When confronted with an almost impossible data analysis problem, a tried and true technique to solve it has been the use of sampling. The mathematical analysis behind sampling is something that has been studied for quite a number of years. Also, sampling has also been put into practice for well over seventy years, in many fields from predicting results of elections and assessing quality of electric bulbs. Why not do the same for certifying your ESI productions, while also addressing defensibility and reasonableness?
Sampling as a way to assess quality is something the Electronic Discovery Reference Model (EDRM) Search Group authors covered in detail, with a strategy in a comprehensive EDRM Search Guide (see Section 9.5 and Appendix 2).
And, while much of that work is still to hit the mainstream litigation scene as a general practice, I was pleasantly surprised to see it receive attention from a fellow blogger and litigator, Nick Brestoff, who highlighted this in a very thoughtfully crafted article in Law.com, titled A Strategy to Sample All the ESI You Need. I commend his article for helping the community understand the practical difficulties in getting a certifiable result that attorneys can stand behind. And, it is highly likely that the current practice is to certify your electronic discovery without a real measure of validity behind it.
That leads us to back to the mechanics of sampling, the math behind it, and its defensibility. As the EDRM Search Guide notes, meaningful sampling can only be done by the one who has the data, i.e., the producing party.
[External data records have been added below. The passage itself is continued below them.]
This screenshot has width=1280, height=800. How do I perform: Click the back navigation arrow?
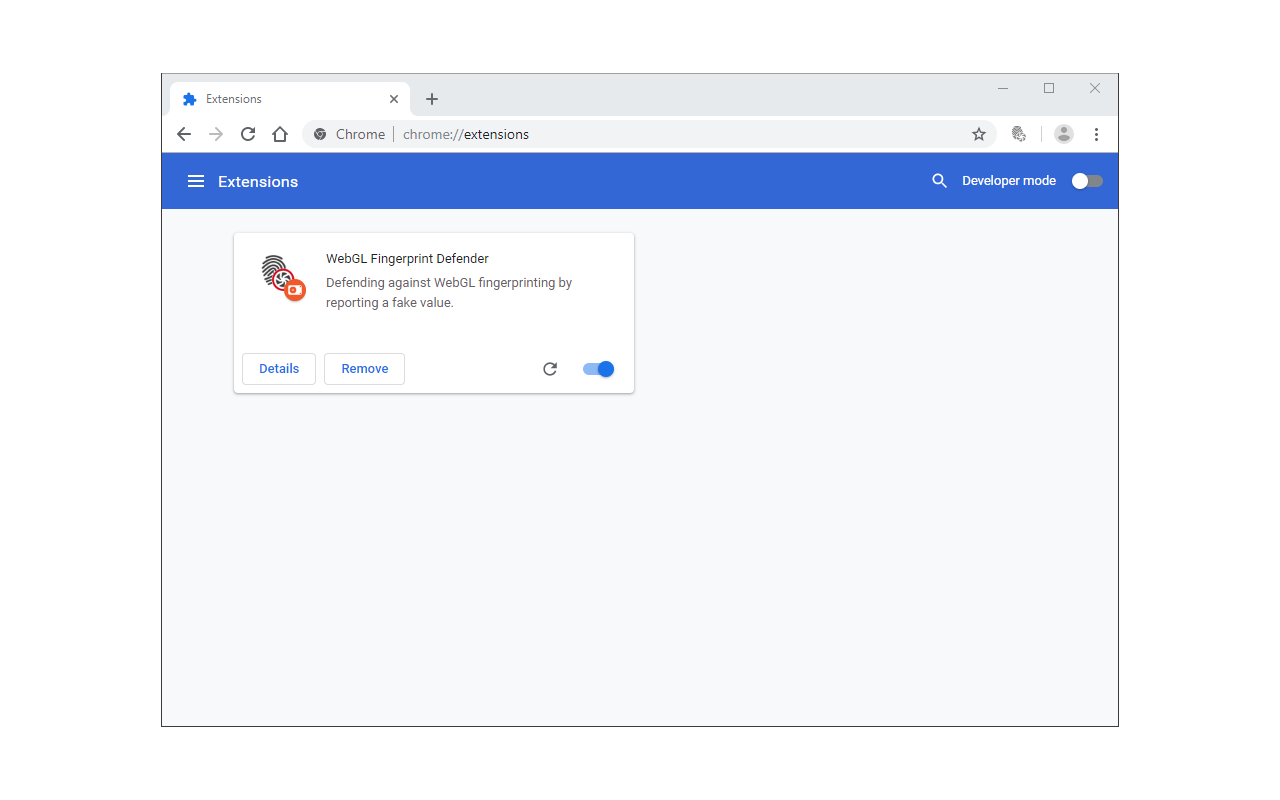[184, 133]
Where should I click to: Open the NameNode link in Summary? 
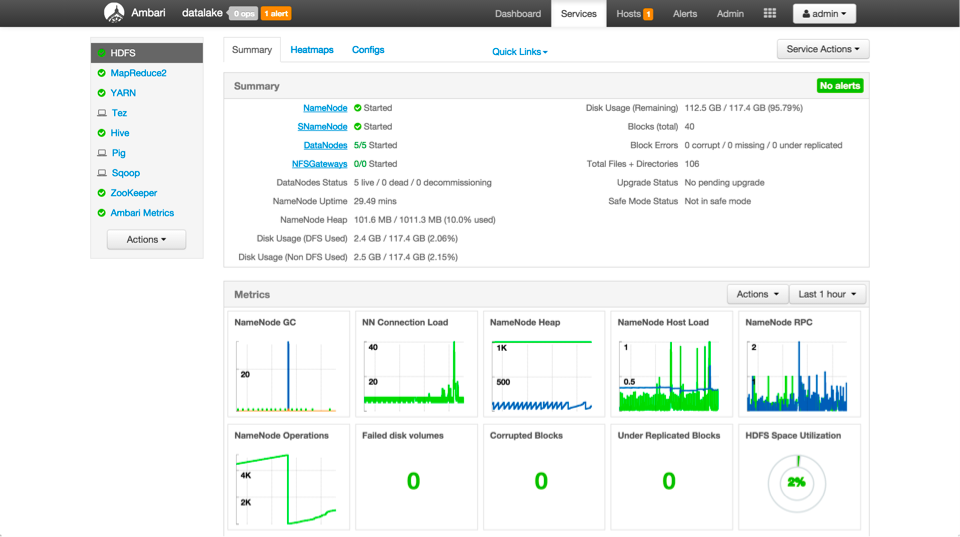click(325, 108)
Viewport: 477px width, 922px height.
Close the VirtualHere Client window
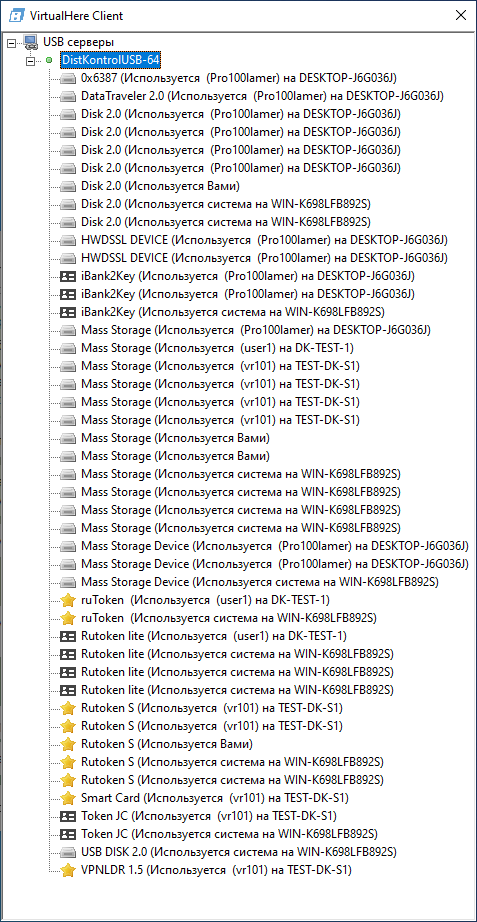coord(459,15)
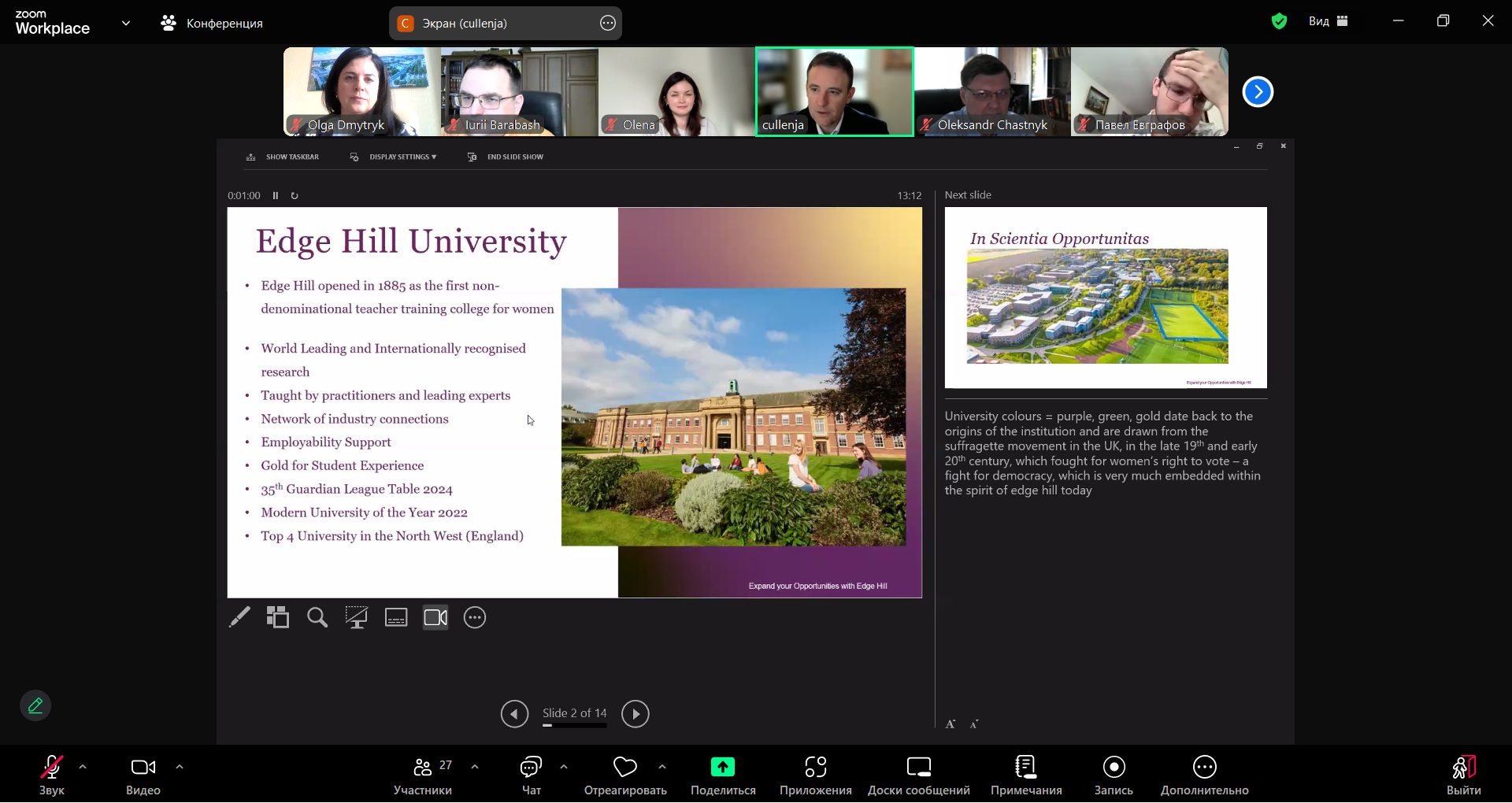Screen dimensions: 1512x803
Task: Pause the presentation timer
Action: point(276,196)
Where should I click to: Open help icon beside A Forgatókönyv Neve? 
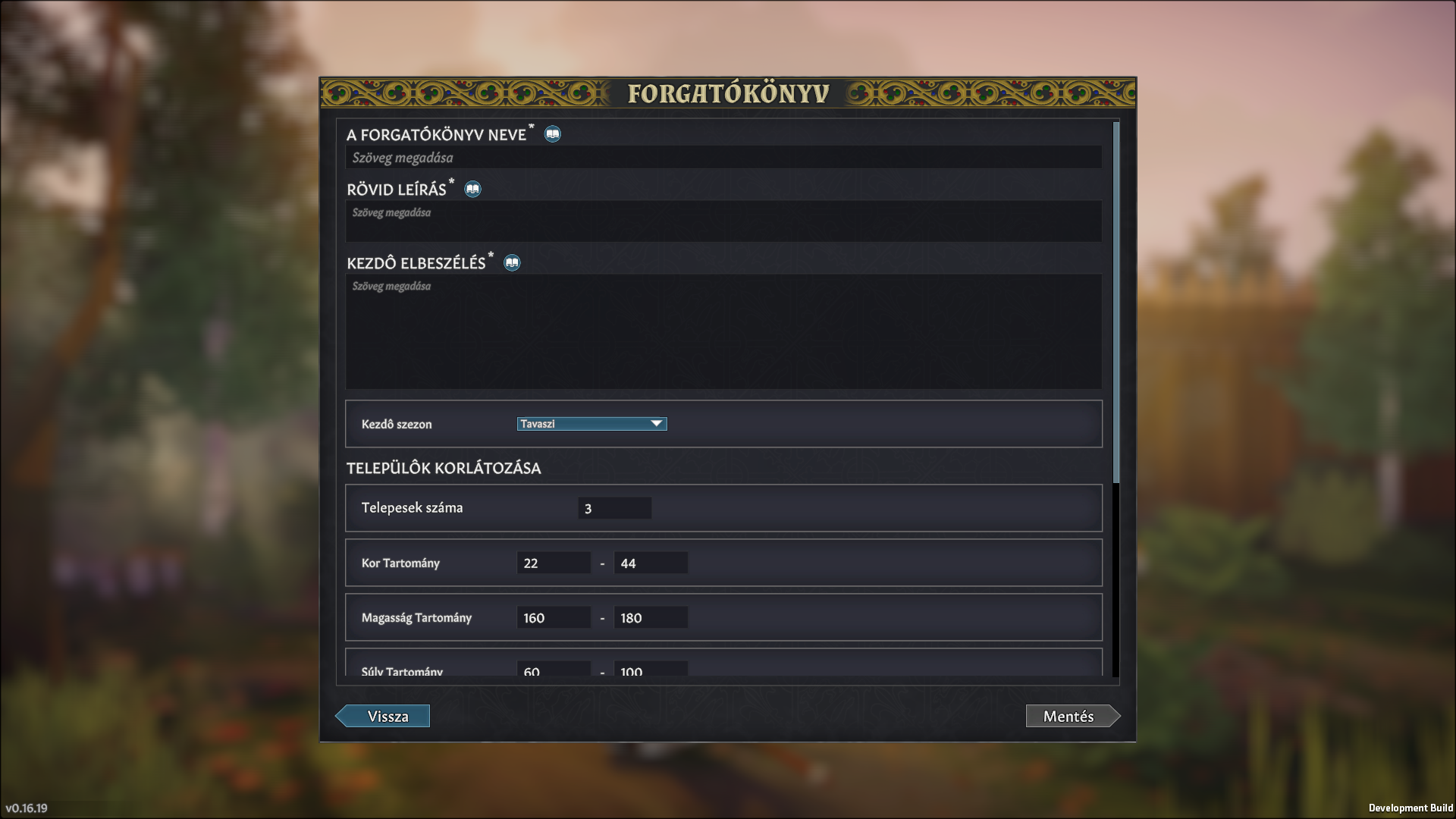click(553, 134)
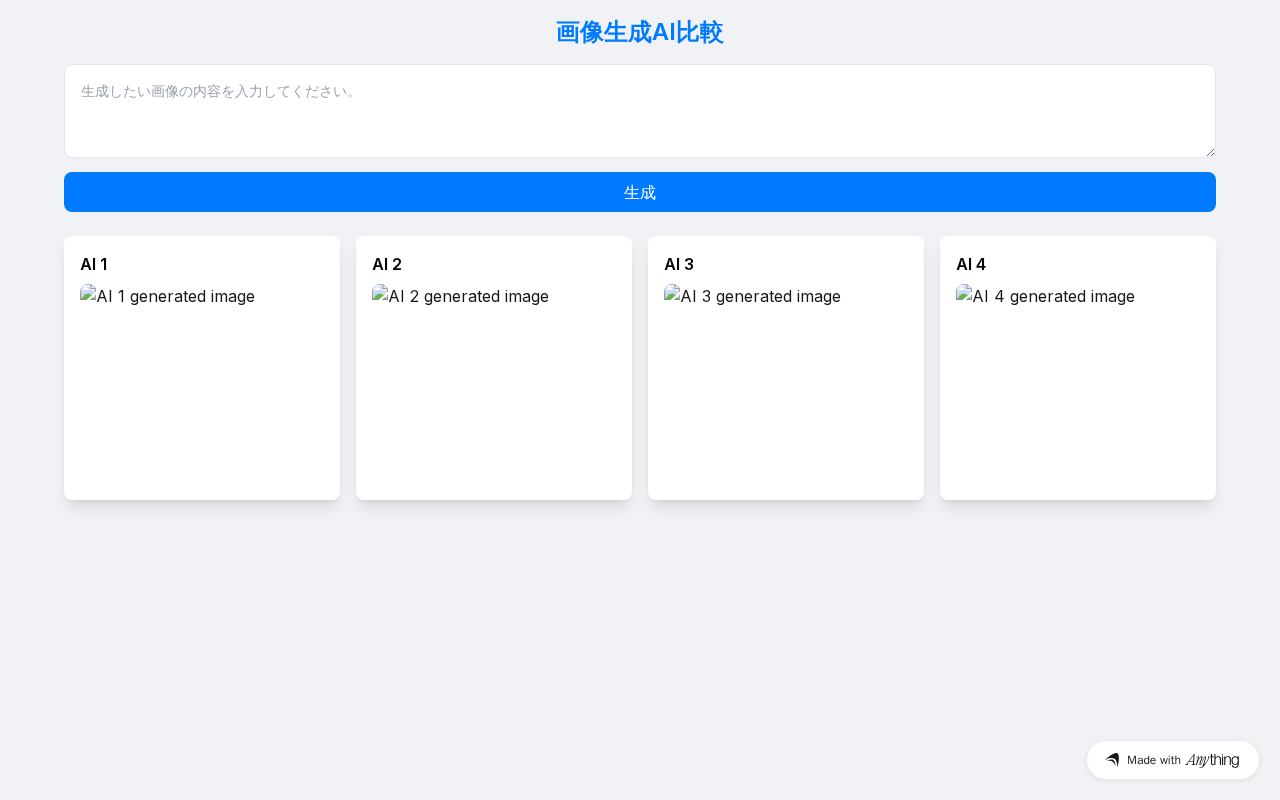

While the Federal Rules of Civil Procedures (FRCP) Rule 26(a) lists required disclosures as well as signing and certification guidelines per Rule 26 (g), there is no agreed upon way to specify sampling parameters as well as the results of sampling.It is in this context, Nick Brestoff’s article is significant – it explores practical ways in which the producing party can shift the sampling mechanics to the requesting party. I do think, however,that there is a logistical problem with this–most litigators will balk at producing the largely irrelevant and non-responsive items to the other side.
Perhaps the real need is for the requesting party to specify in their Rule 26 (b) meet and confer, that the production be certified for completeness by also including a statement on sampling and its results.
A simple request such as, “Sample the data for 98% confidence level and 2% error rate, and report the number of responsive documents” could be sufficient. The producing side can perform random sampling, per the sampling goals for the above request, selecting 13526 documents (based on the sampling table of EDRM Search Guide). This allows the attorneys representing the producing party to certify and sign off on an agreed-upon target.
In addition to the EDRM Search Guide, The Sedona Conference, Working Group Commentary, Achieving Quality in the E-Discovery Process is an indispensable resource for understanding the role of sampling. This paper discusses at length, several sampling methods, their applicability for various purposes, including certifying that the results meet a certain quality criteria.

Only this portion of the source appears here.